Source data:

□ □ □ □

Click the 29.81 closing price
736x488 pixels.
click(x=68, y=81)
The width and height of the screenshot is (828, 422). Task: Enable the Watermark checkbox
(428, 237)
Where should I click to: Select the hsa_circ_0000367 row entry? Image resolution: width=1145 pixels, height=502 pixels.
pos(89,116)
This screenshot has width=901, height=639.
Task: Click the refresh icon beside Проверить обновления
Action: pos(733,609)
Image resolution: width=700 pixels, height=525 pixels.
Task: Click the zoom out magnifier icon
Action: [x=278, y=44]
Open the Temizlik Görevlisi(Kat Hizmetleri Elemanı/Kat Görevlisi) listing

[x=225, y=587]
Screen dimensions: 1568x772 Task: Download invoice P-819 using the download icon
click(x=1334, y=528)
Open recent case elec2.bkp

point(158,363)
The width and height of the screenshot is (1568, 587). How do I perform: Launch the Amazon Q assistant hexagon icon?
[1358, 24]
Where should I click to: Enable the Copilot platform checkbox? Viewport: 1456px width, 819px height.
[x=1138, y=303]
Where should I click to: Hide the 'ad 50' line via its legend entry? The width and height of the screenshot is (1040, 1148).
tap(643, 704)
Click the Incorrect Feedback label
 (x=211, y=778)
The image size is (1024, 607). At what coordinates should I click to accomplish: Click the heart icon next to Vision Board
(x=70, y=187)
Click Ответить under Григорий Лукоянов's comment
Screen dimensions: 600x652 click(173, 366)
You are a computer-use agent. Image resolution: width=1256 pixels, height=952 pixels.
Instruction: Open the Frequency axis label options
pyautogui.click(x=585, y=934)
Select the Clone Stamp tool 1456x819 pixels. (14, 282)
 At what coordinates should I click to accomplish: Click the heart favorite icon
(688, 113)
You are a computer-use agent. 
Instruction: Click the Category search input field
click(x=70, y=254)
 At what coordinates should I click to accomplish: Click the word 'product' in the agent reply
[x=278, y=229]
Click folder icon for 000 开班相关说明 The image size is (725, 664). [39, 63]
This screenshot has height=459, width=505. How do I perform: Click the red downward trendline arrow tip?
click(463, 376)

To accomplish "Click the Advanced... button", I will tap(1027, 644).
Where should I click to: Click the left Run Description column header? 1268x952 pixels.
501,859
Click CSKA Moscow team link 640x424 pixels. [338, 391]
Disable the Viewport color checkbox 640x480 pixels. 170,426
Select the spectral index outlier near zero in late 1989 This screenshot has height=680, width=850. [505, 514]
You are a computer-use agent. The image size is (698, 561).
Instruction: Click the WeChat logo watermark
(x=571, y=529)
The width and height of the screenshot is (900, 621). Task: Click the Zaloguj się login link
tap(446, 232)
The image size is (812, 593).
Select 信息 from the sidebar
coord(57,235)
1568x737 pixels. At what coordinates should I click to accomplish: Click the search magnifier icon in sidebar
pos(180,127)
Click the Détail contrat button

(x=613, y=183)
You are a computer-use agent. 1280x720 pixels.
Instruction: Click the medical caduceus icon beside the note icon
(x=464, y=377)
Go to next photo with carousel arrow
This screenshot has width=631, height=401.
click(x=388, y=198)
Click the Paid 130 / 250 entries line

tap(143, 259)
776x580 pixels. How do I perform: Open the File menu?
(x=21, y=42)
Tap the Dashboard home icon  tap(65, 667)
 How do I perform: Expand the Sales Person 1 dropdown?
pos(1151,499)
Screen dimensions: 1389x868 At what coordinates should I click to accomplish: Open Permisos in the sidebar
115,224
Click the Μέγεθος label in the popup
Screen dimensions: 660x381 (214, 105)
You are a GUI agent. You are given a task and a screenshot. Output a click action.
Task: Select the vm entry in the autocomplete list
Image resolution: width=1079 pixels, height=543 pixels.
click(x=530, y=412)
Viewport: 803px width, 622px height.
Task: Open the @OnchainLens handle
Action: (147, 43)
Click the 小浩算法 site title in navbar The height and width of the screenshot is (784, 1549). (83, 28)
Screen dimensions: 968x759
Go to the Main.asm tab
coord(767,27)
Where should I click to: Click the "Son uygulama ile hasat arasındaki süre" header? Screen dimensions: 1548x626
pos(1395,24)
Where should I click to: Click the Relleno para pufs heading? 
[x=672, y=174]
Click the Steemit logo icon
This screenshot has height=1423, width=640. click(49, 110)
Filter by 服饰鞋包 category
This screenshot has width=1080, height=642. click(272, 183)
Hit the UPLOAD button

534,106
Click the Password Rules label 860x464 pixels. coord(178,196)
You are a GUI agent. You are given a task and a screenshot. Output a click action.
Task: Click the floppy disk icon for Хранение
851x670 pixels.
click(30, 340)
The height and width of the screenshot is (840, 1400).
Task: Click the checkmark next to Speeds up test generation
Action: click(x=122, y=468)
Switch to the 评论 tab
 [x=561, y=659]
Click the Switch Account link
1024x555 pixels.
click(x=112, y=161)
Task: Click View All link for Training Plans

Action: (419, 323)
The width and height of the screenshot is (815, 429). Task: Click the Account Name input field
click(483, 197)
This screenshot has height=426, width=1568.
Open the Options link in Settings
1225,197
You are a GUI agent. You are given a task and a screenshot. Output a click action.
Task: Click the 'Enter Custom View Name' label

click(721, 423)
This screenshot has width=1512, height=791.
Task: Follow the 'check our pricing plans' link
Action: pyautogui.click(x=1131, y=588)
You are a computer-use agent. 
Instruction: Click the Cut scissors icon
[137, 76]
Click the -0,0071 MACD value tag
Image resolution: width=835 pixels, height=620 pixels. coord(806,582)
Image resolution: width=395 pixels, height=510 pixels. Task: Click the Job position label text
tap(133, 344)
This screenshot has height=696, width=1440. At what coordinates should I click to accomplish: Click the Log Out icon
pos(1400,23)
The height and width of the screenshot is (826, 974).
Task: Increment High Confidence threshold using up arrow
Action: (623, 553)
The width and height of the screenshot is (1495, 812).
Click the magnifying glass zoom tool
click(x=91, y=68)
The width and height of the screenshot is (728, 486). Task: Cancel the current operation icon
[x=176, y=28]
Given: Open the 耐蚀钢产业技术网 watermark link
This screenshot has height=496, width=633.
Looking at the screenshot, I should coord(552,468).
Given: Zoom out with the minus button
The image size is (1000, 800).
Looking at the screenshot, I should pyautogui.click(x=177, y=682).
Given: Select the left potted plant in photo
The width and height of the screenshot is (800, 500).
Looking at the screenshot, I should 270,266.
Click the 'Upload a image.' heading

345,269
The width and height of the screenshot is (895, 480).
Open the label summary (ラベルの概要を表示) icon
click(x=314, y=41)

□ □ □ □

Task directions:
Reproduce word for word the stretch of the listing from the start through the line containing "Action: [x=278, y=44]", with both ends included.

Task solution:
Click the 29.81 closing price
736x488 pixels.
click(x=68, y=81)
The width and height of the screenshot is (828, 422). Task: Enable the Watermark checkbox
(428, 237)
Where should I click to: Select the hsa_circ_0000367 row entry? Image resolution: width=1145 pixels, height=502 pixels.
pos(89,116)
This screenshot has width=901, height=639.
Task: Click the refresh icon beside Проверить обновления
Action: pos(733,609)
Image resolution: width=700 pixels, height=525 pixels.
Task: Click the zoom out magnifier icon
Action: [x=278, y=44]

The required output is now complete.